**What you need to do:** Reproduce the passage of the solstice text below from "The solstices occur" up to and including "from the sun.", but switch "North Star" to "Polaris".

**Text provided:**
+ + + + +

In a handout image, a view from space of how the sun falls on Earth during solstices and equinoxes captured by EUMETSAT's Meteosat-9. The scientific start of winter offers a moment to reflect on how we might not be here to witness the changing seasons without Earth's particular tilt toward the sun. Robert Simmon and EUMETSAT/NASA Earth Observatory via The New York Times
On December 21, the sun hugged the horizon. For those in the Northern Hemisphere, it seemed to barely rise before it swiftly set. For months, the orb's arc across the sky had been slumping, shortening each day. The winter solstice marks the shortest day of the year, before the sun reverses course and climbs higher into the sky. This is a good opportunity to imagine what such a day might look like if we had evolved on another planet where the sun would take a different dance across the sky. You might want to feel thankful for the solstices and seasons we do have, or we might not be here to witness them at all.
The solstices occur because most planets do not spin upright, or perpendicular to their orbits. The earth, for example, slouches 23.5 degrees on a tilted axis. This leaves the planet's North Pole pointed toward the North Star over relatively long periods of time, even as earth makes its year-long migration around the sun. That means the Northern Hemisphere will spend half the year tilted slightly toward the sun, bathing in direct sunlight during summer's long, blissful days, and half the year cooling off as it leans slightly away from the sun during winter's short, frigid days. December 21 marks the day when the North Pole is most tilted away from the sun.

+ + + + +

Dataset entries:
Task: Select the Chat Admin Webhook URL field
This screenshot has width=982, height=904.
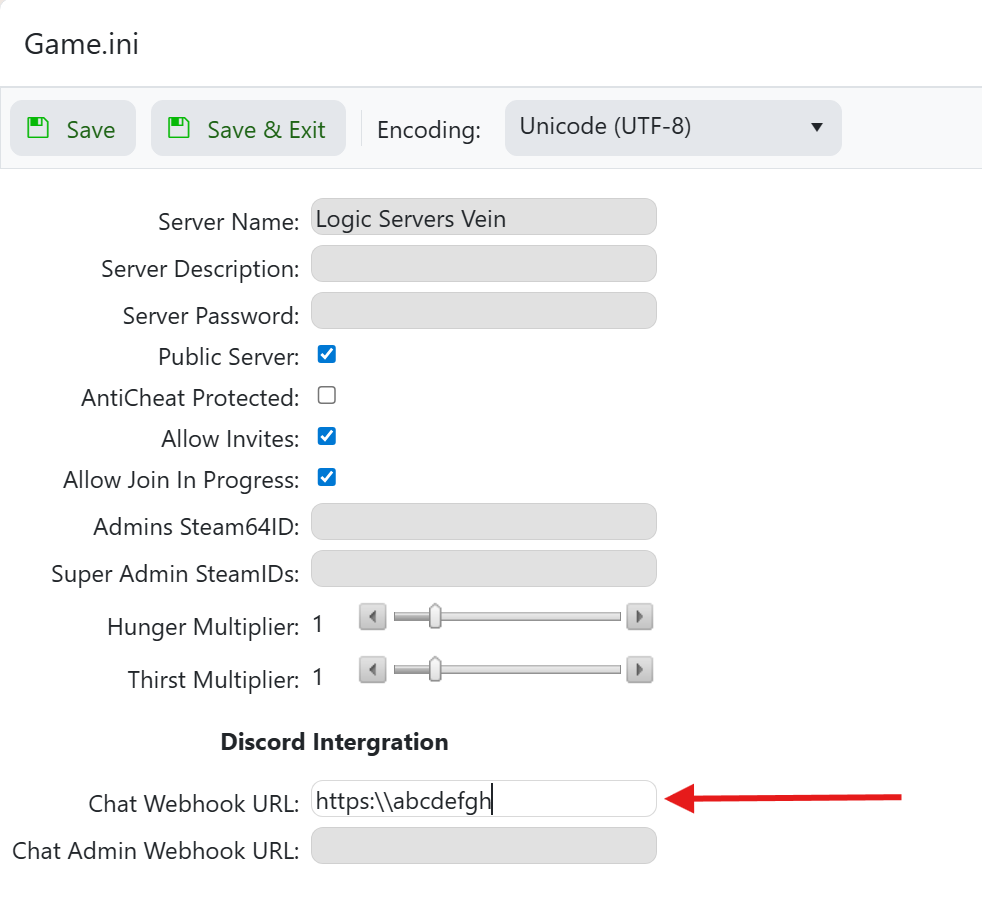Action: click(x=483, y=846)
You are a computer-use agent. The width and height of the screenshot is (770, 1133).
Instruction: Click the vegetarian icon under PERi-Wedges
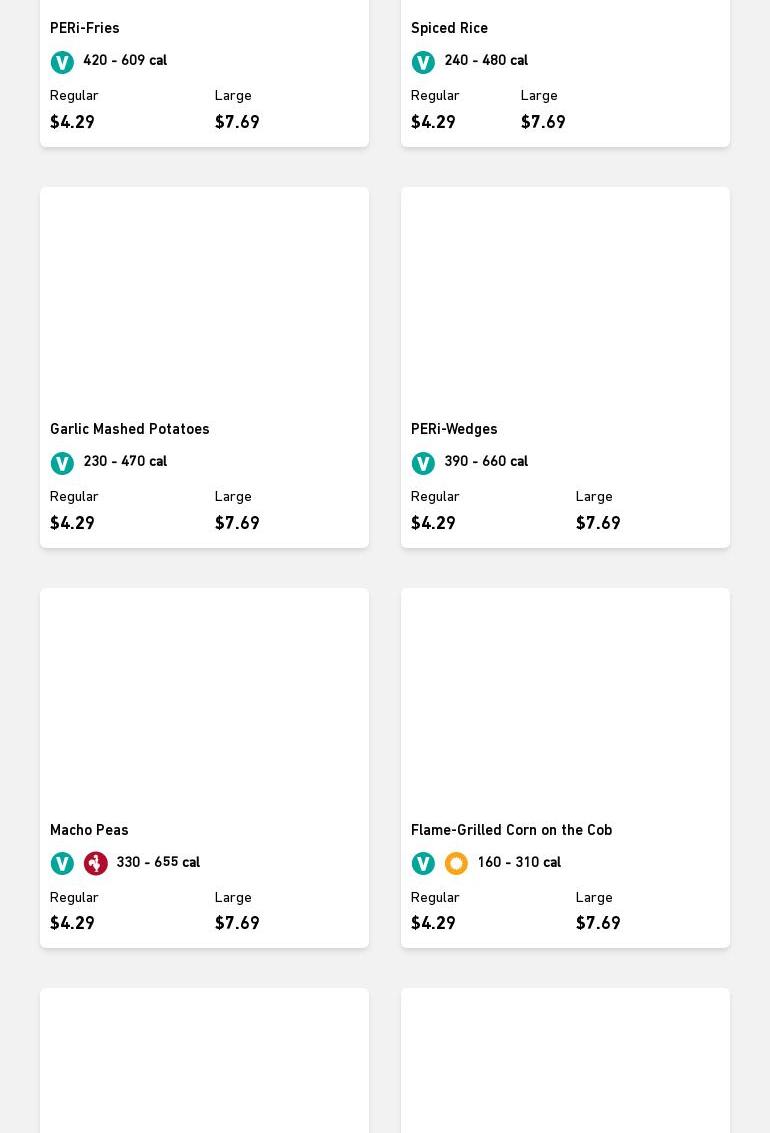point(423,463)
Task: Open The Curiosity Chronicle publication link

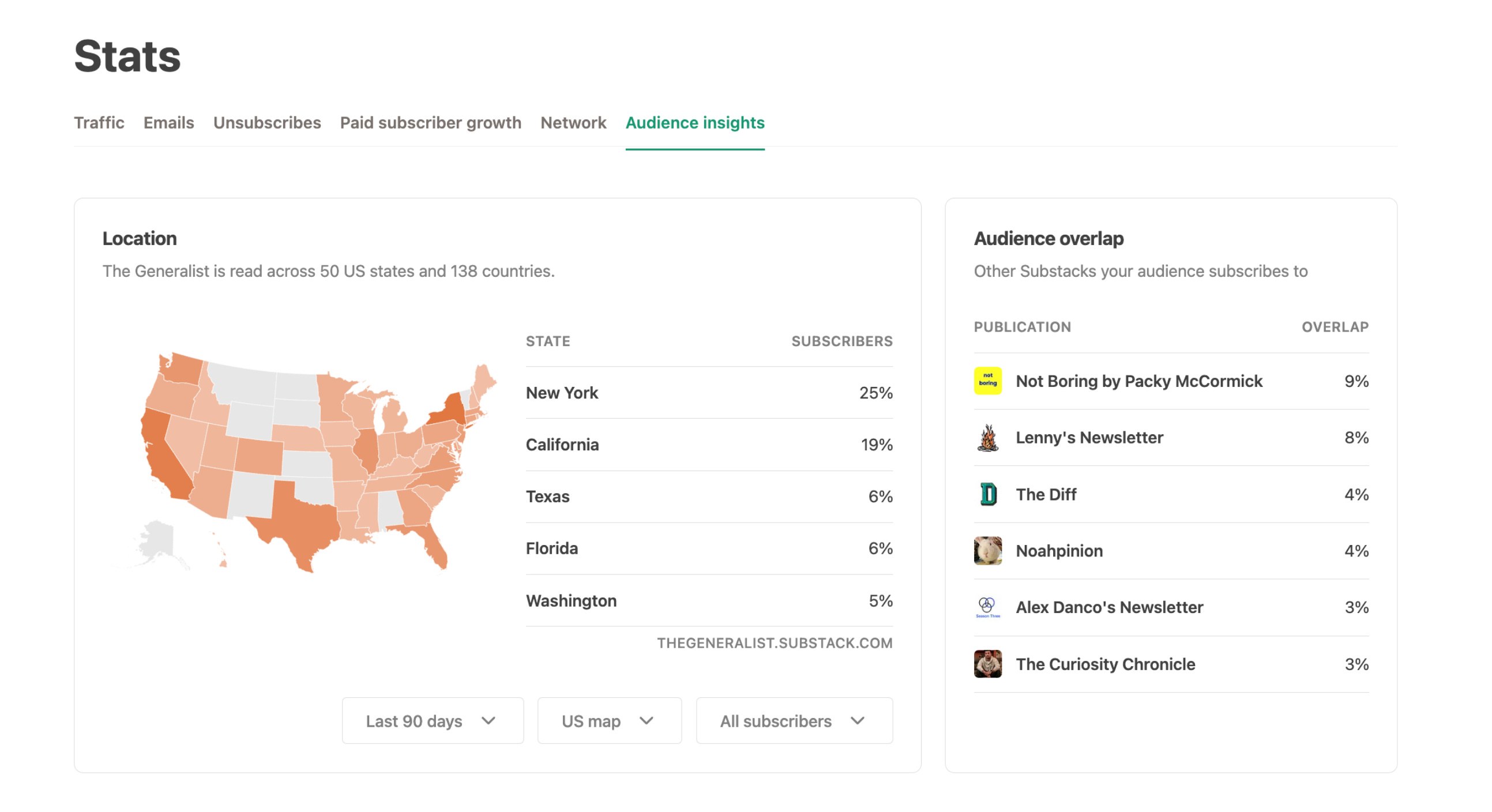Action: point(1104,664)
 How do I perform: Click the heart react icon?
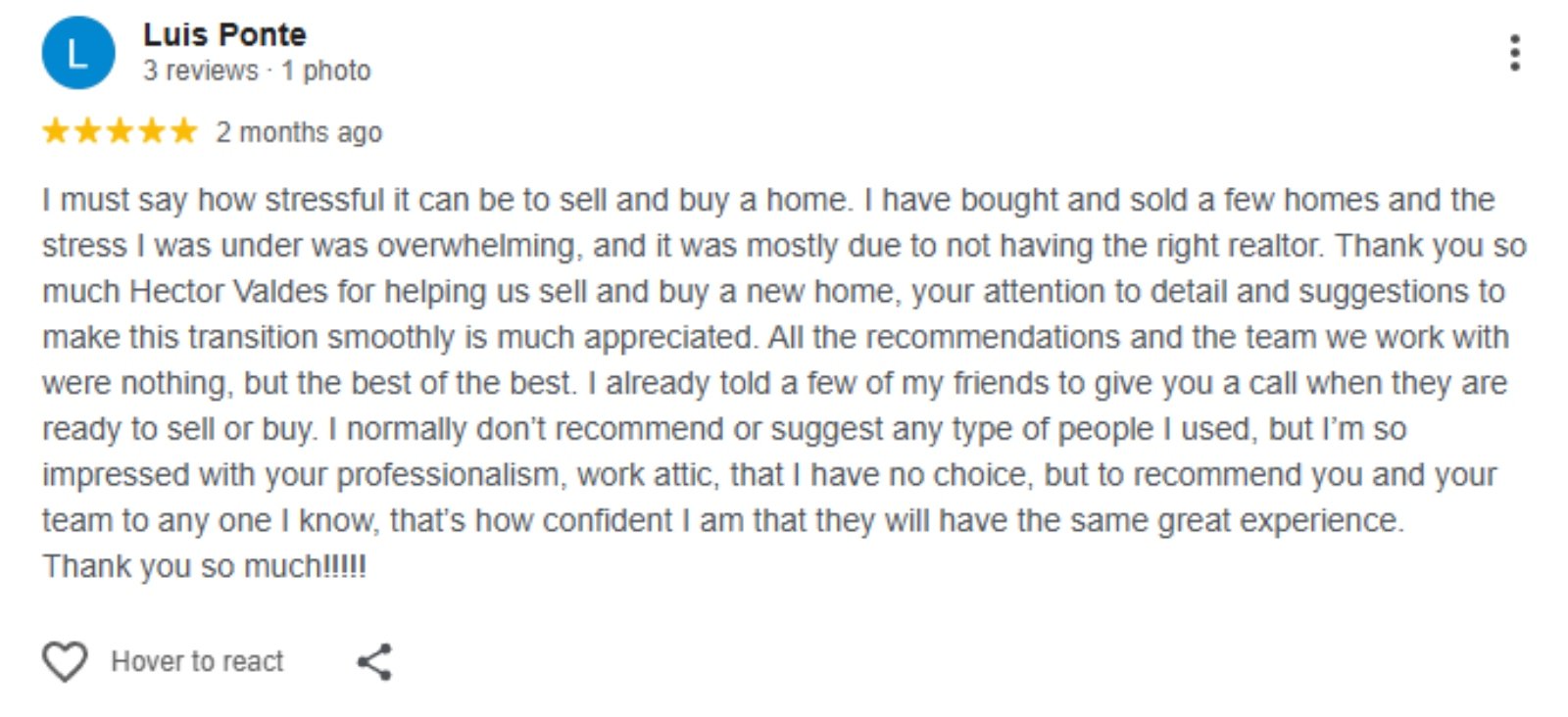(65, 662)

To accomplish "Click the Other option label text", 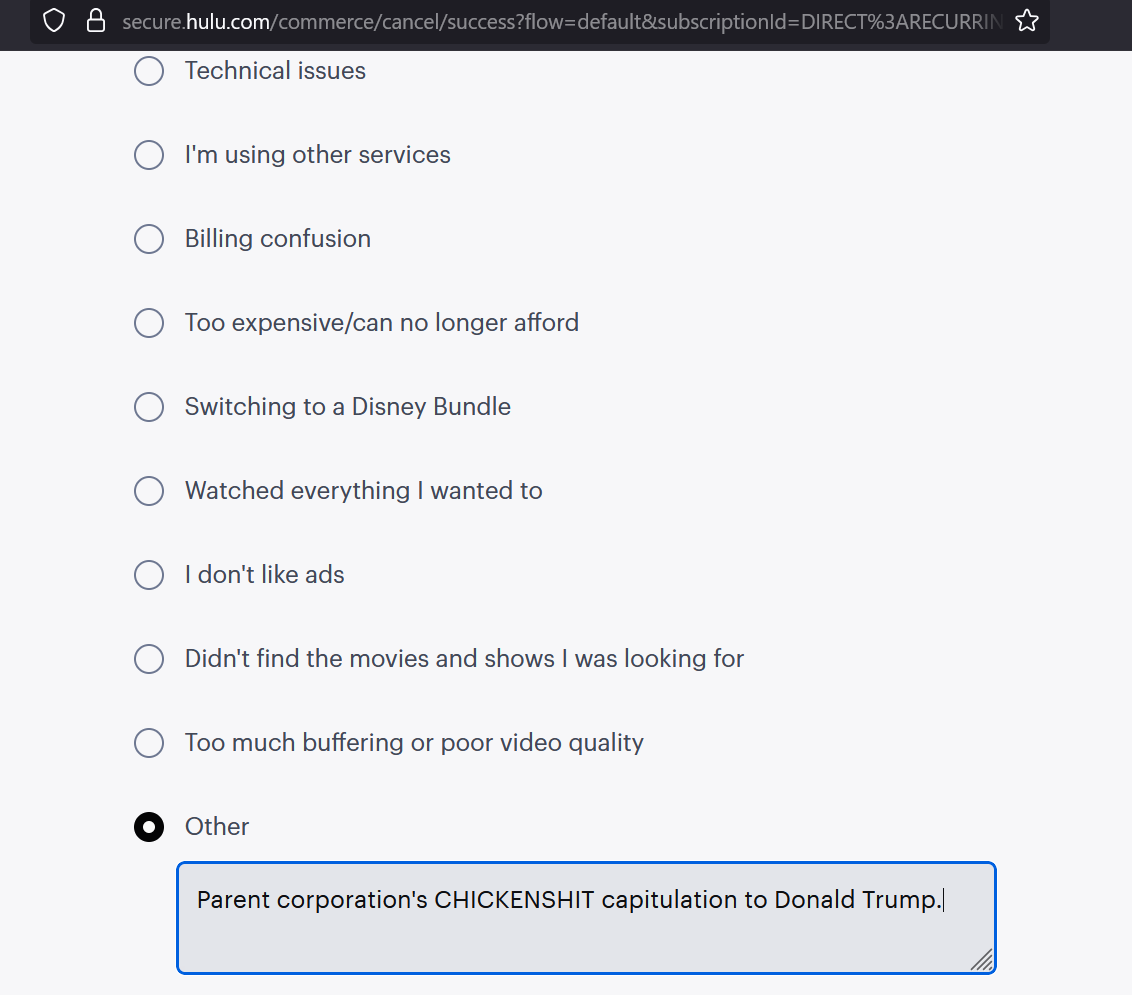I will point(217,827).
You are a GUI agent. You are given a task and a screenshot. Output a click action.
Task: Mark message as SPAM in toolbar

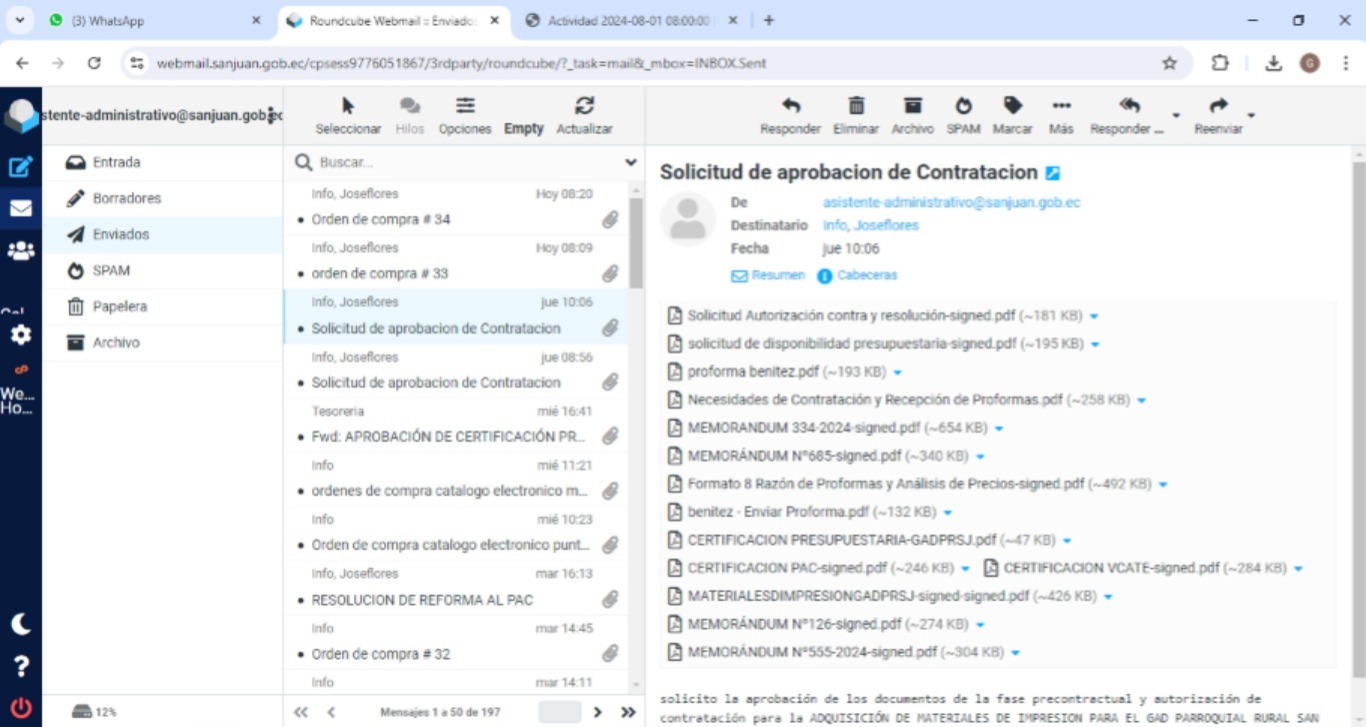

+ + + + +

**Answer to this problem:**
The solstices occur because most planets do not spin upright, or perpendicular to their orbits. The earth, for example, slouches 23.5 degrees on a tilted axis. This leaves the planet's North Pole pointed toward the Polaris over relatively long periods of time, even as earth makes its year-long migration around the sun. That means the Northern Hemisphere will spend half the year tilted slightly toward the sun, bathing in direct sunlight during summer's long, blissful days, and half the year cooling off as it leans slightly away from the sun during winter's short, frigid days. December 21 marks the day when the North Pole is most tilted away from the sun.